Shadow stacks aim to provide secure storage for return addresses that can only be written by call instructions. This ensures that memory corruption bugs cannot be used to divert control flow at function returns, which used to be a widespread exploitation technique since the beginnings of time.
While the shadow stack design is sound as it provides precise enforcement of call/return pairs, implementing it in real life systems faces several problems such as protecting the shadow stack region itself from memory corruption attacks, performance overhead of instructions needed to read from and write to the shadow stack, and compatibility with programming constructs that intentionally violate the strict call/return pairing assumed by the shadow stack design.
Traditional shadow stack implementations all suffer from the problem that they're writable and thus subject to memory corruption themselves. Fixing this by changing memory protection rights on each function call and return is prohibitively expensive thus most designs either assume a weaker threat model or try to hide behind ASLR (which is vulnerable to more powerful threats itself).
Intel's shadow stack design solves the problem of writable shadow stacks by giving hardware support to separate the shadow stack memory from other data and allow only designated instructions to write there. This is a sound design but the particular implementation requires implementors to be careful.
Namely, the way shadow stacks are marked seems to make RELRO and text relocated pages look like shadow stacks as well (they're all read-only but have been written to thus dirty in the last level page table entries). This can become a problem if the actual shadow stack area is ever mapped directly next to such a mapping as overflowing or underflowing the shadow stack may go unnoticed and give rise to an attack. Speaking of which, the current document doesn't say anything about how shadow stack overflows/underflows are handled.
Finally, as already discovered by past implementors ([P10] [P11] [P12] [P13]), shadow stacks cannot be used through compiler modifications only. Each OS has their own exceptional cases that need special handling. On Linux and similar OSes, these exceptional cases include the setjmp/longjmp/makecontext/setcontext set of functions which can violate the assumption that a function will return to its call site. It also includes the default glibc behavior of lazy binding (done for performance reasons) as well as C++ exceptions and asynchronous signal handling.
In summary, Intel's CET is mainly a hardware implementation of Microsoft's weak CFI implementation with the addition of a shadow stack. Its use will require the presence of Intel processors that aren't expected to be released for several years. Rather than truly innovating and advancing the state of the art in performance and security guarantees as RAP has, CET merely cements into hardware existing technology known and bypassed by academia and industry that is too weak to protect against the larger class of code reuse attacks.
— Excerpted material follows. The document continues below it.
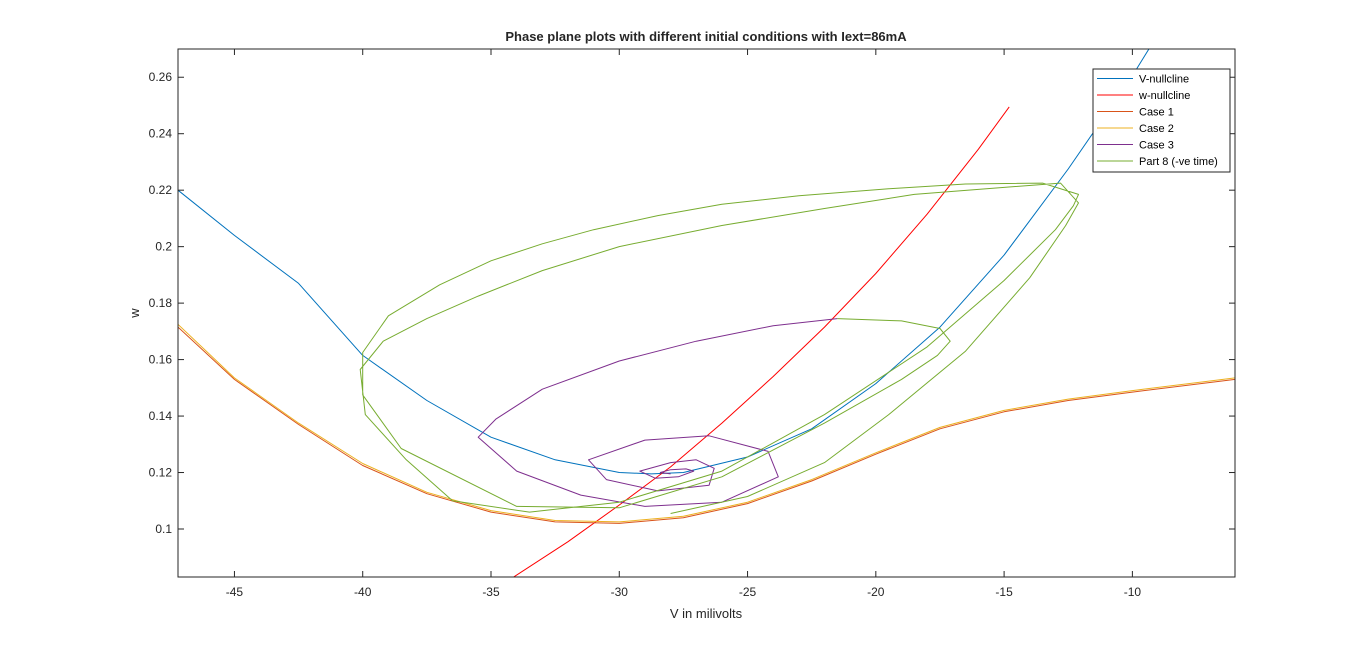 This screenshot has width=1366, height=651. Describe the element at coordinates (1133, 592) in the screenshot. I see `x-tick-label: -10` at that location.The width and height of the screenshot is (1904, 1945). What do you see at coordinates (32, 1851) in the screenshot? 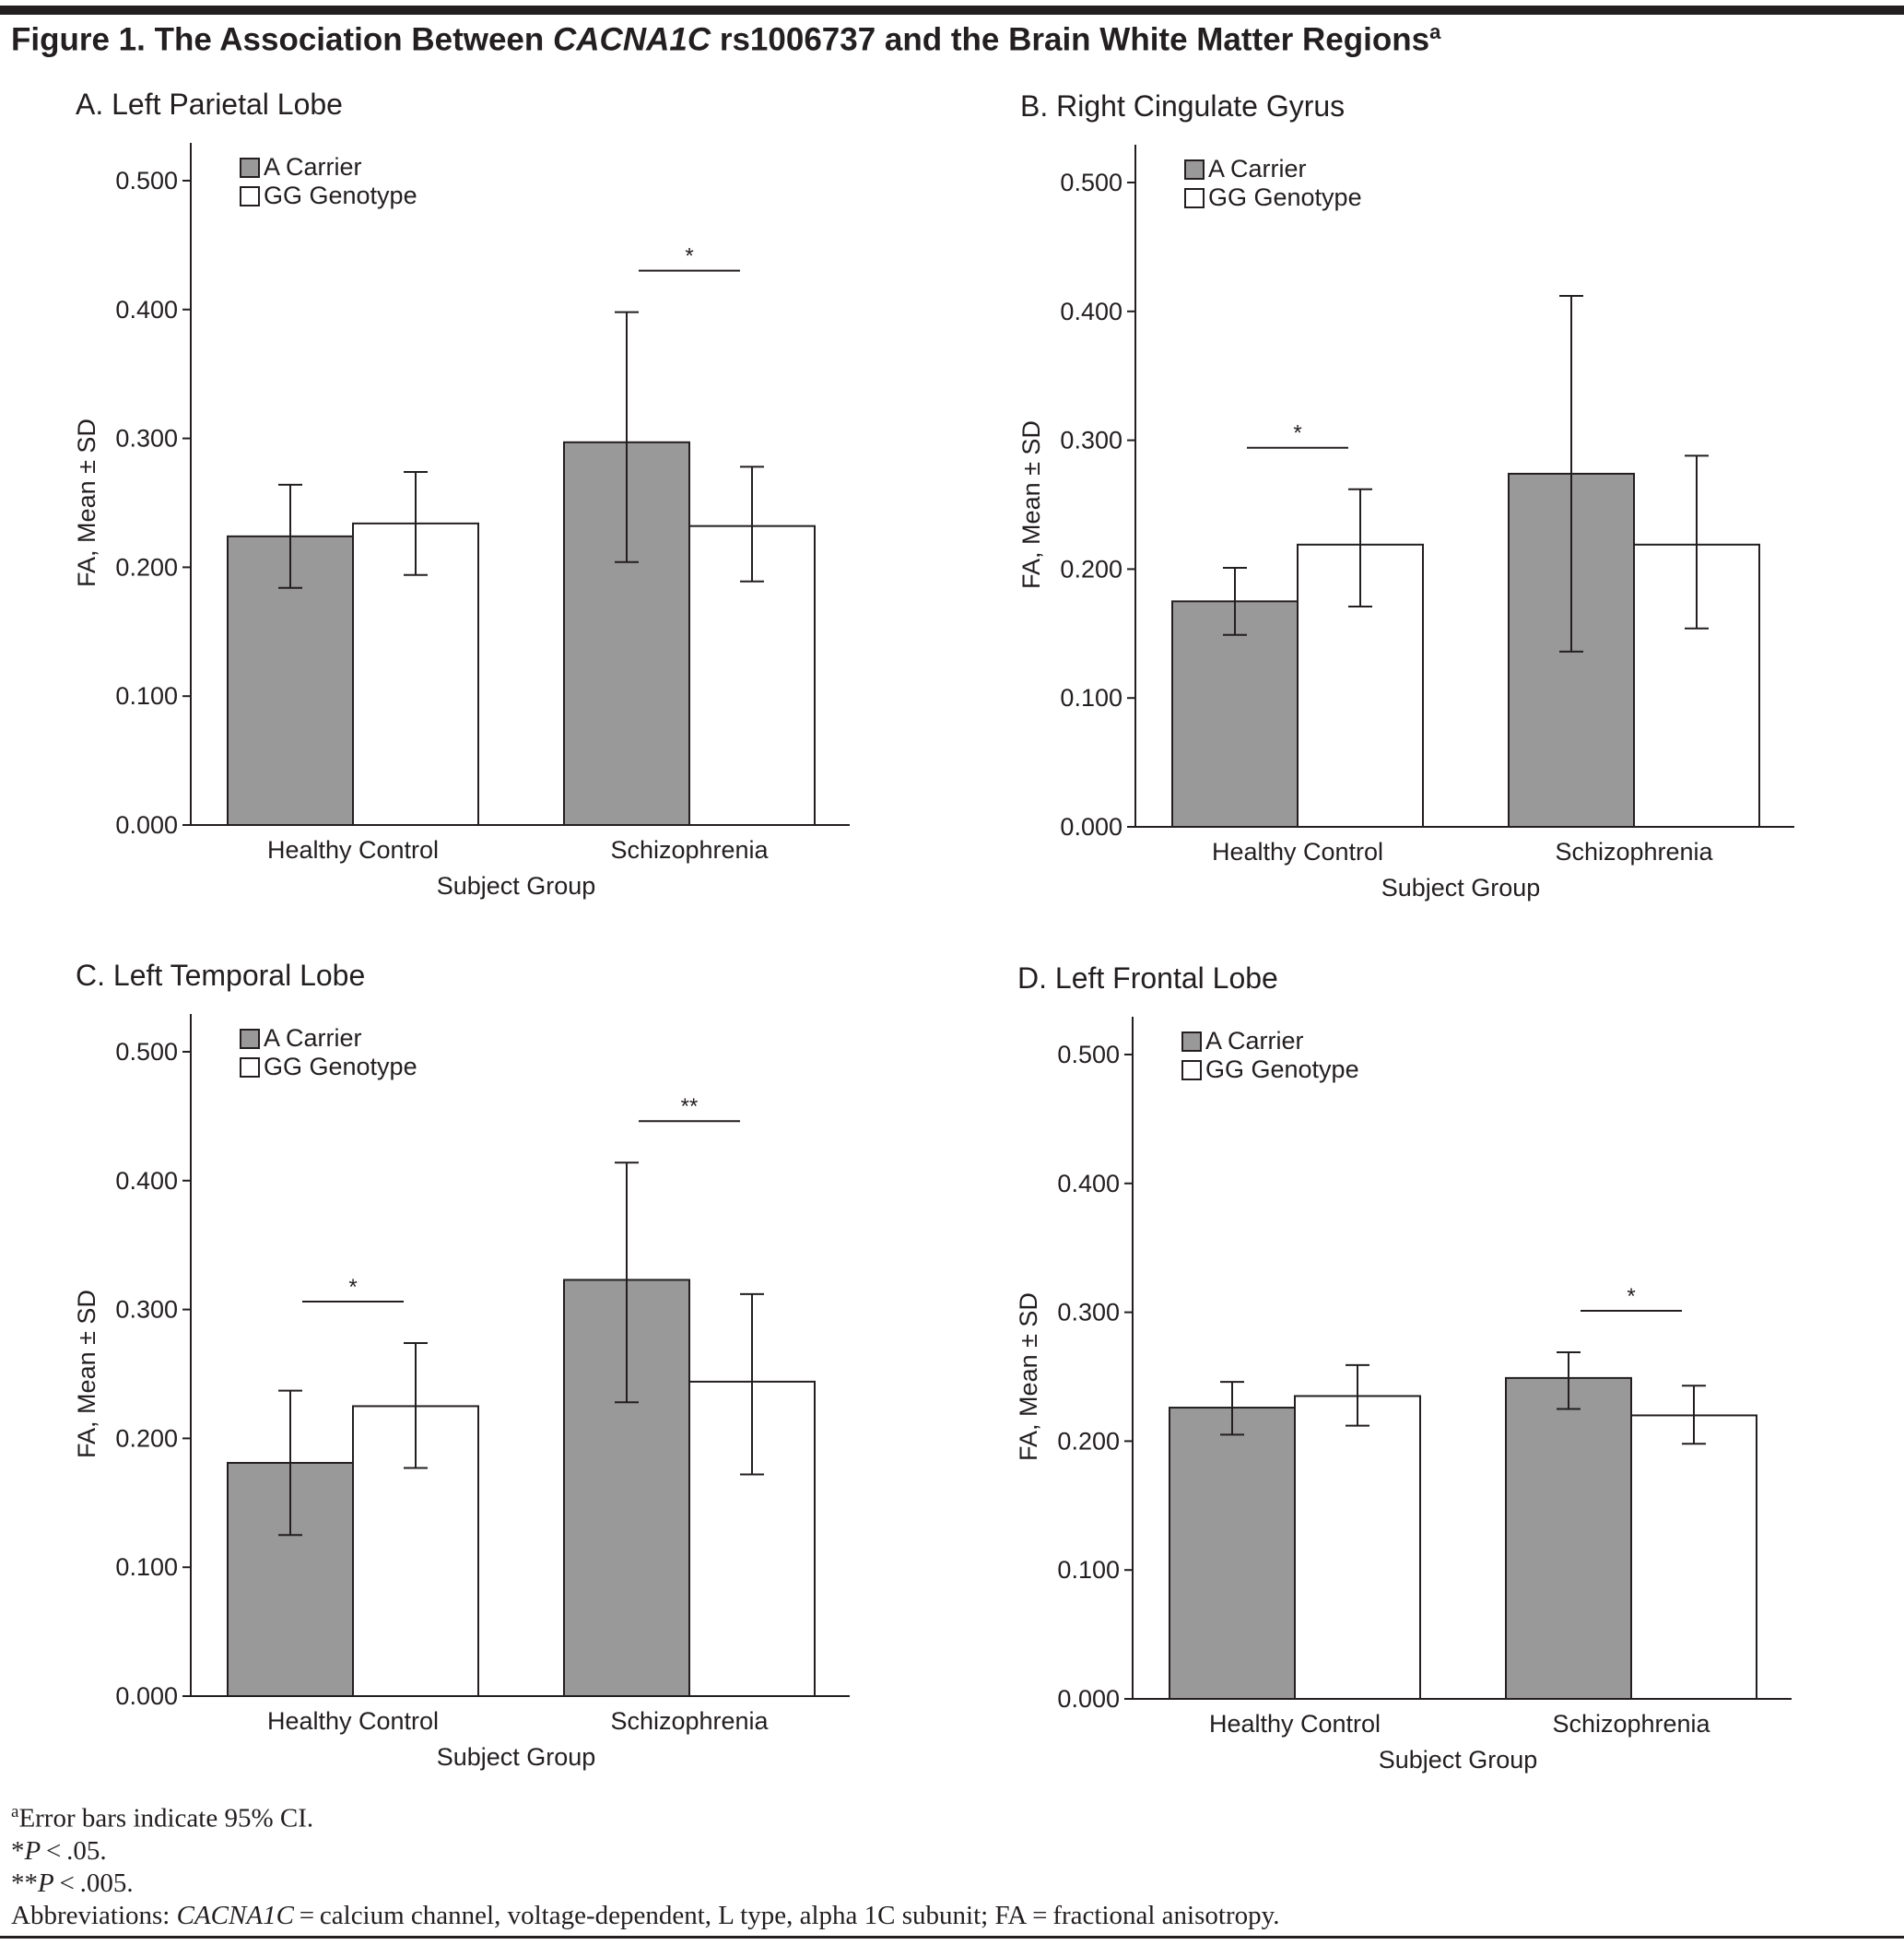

One can't help but notice a striking similarity with Intel's MPX, another software-dependent technology announced with great fanfare a few years ago that failed to live up to its many promises and never reached its intended adoption as the solution to end buffer overflow attacks and exists only as yet another bounds-checking based debugging technology.
In comparison, RAP is architecture-independent, best of breed in performance and security, doesn't require the latest CPU, and gives software developers the powerful ability to easily make the protections from RAP even more fine-grained.
- Note that in practice indirect calls are the interesting case as the typical use of indirect jumps is to implement high level switch/case constructs where the code addresses and the paths leading to them are already in read-only memory and thus not subject to memory corruption.